▸ Exercise goal
Could you repeat exactly the lines below, from the line containing "Image resolution: width=1199" through the last one, both included, while leaving out any pictures?

▸ Collected data entries
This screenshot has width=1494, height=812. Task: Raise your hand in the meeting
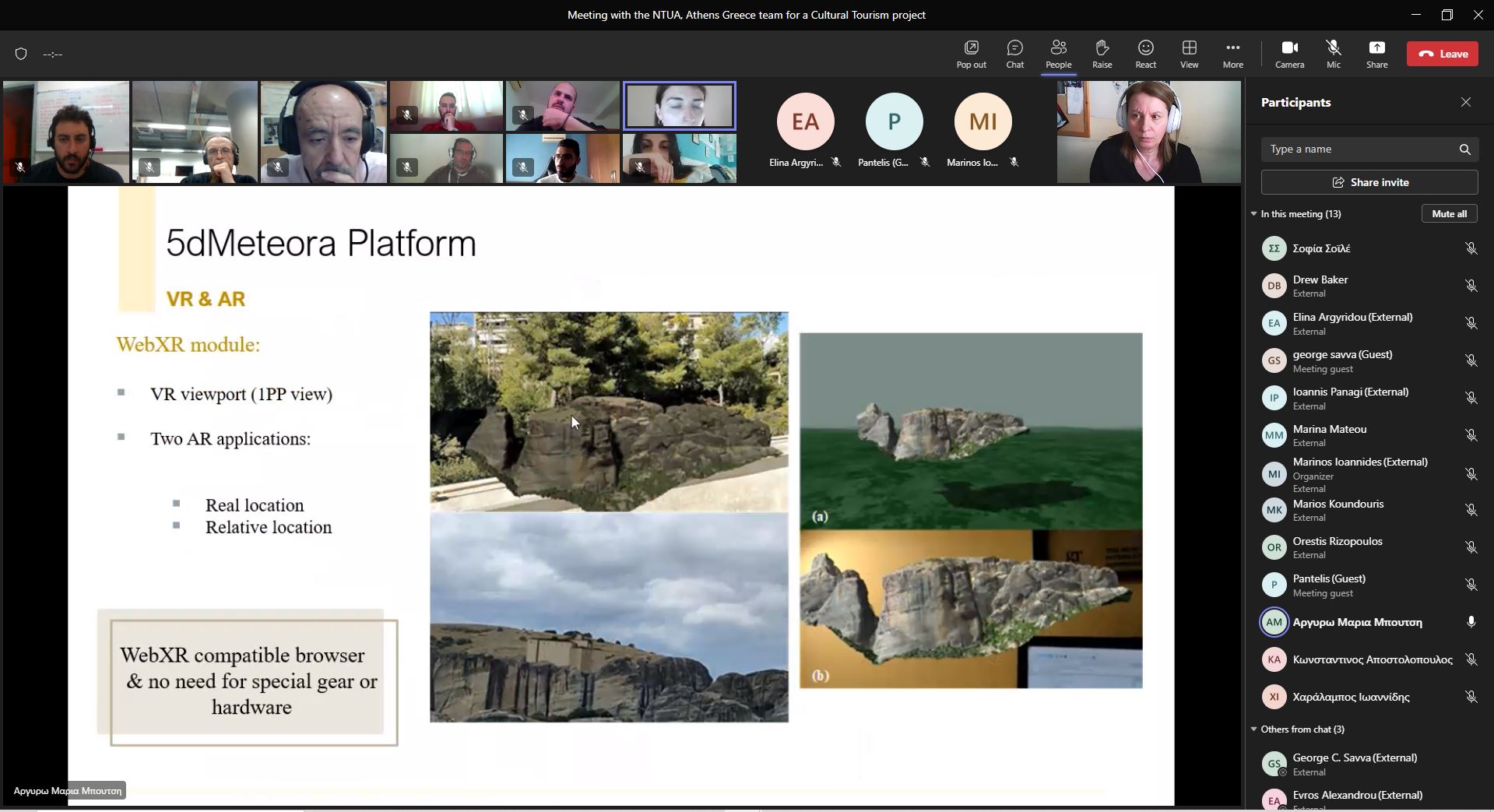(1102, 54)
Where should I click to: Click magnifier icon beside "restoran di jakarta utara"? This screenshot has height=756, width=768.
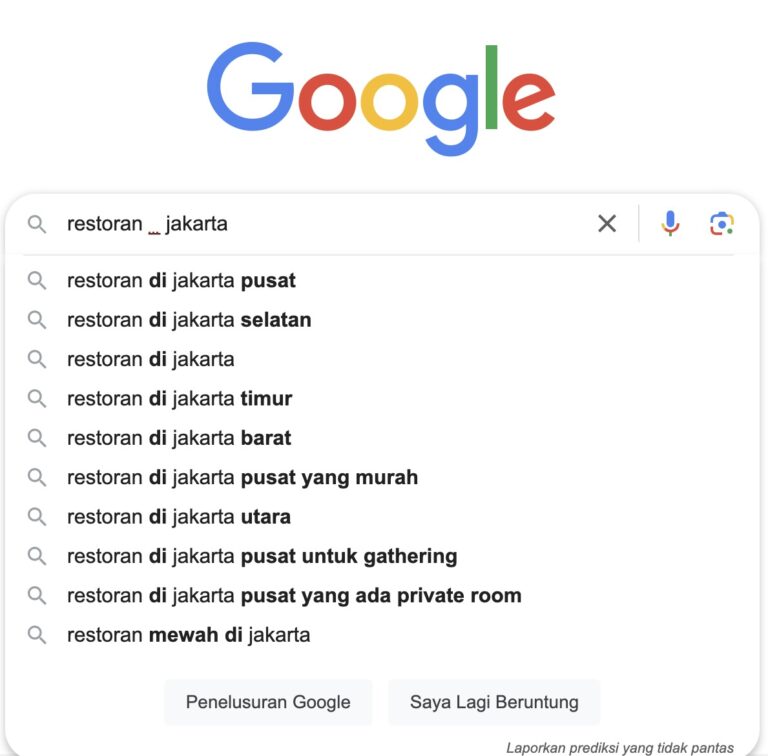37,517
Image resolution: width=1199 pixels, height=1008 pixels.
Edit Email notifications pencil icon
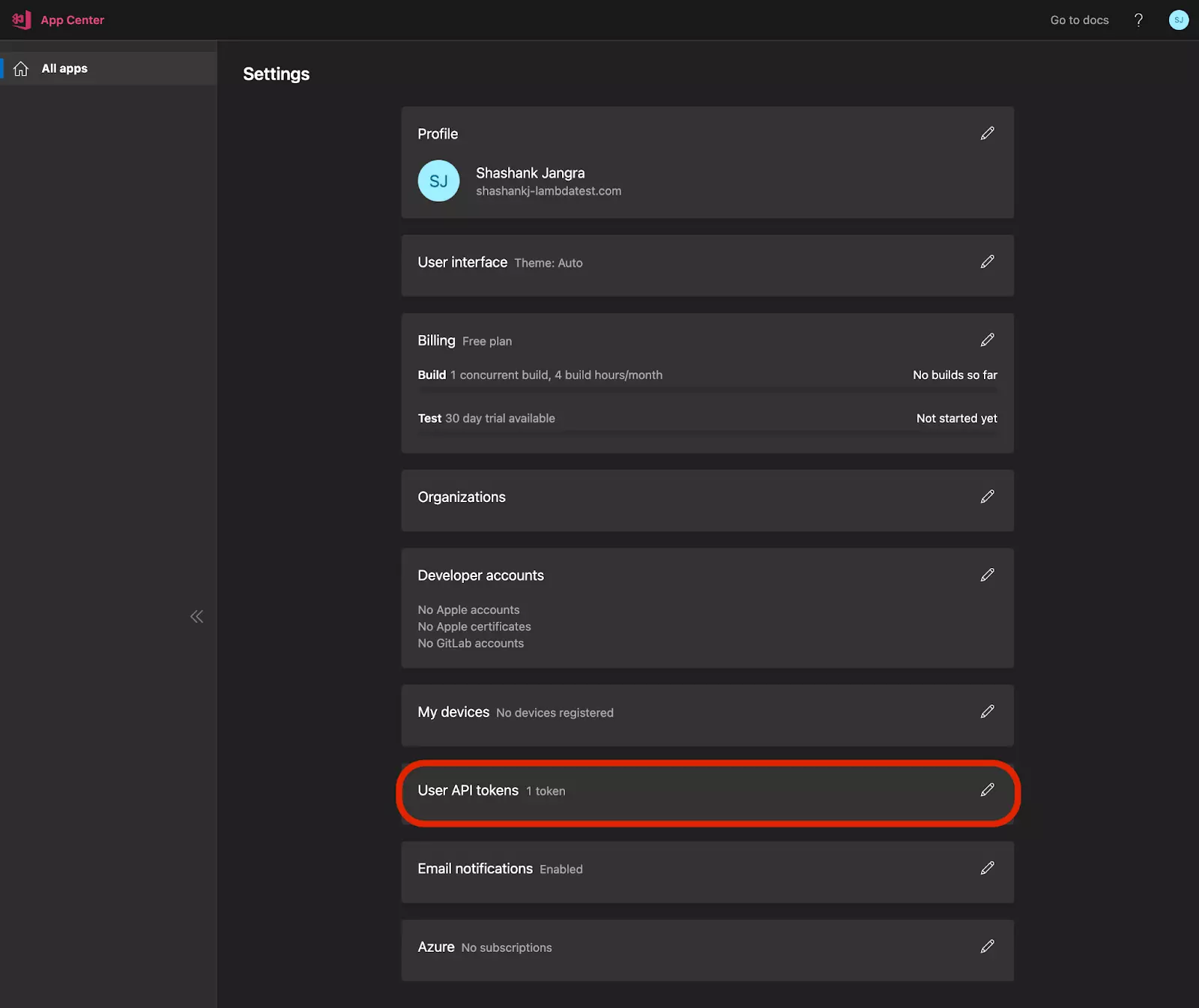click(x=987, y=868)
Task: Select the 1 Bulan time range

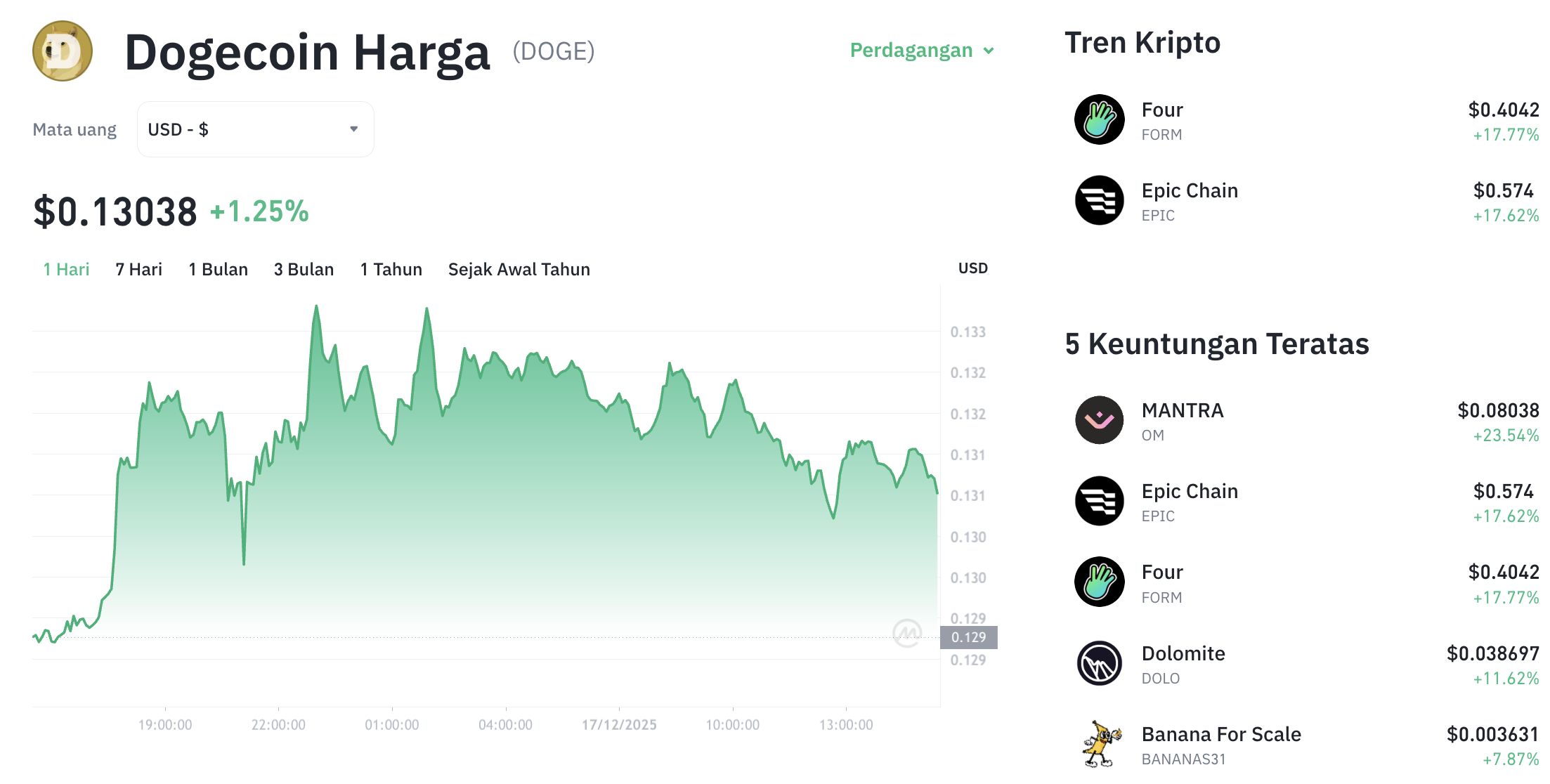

▸ Output
Image resolution: width=1199 pixels, height=1008 pixels.
Edit Email notifications pencil icon
click(x=987, y=868)
Task: Select the 1 Bulan time range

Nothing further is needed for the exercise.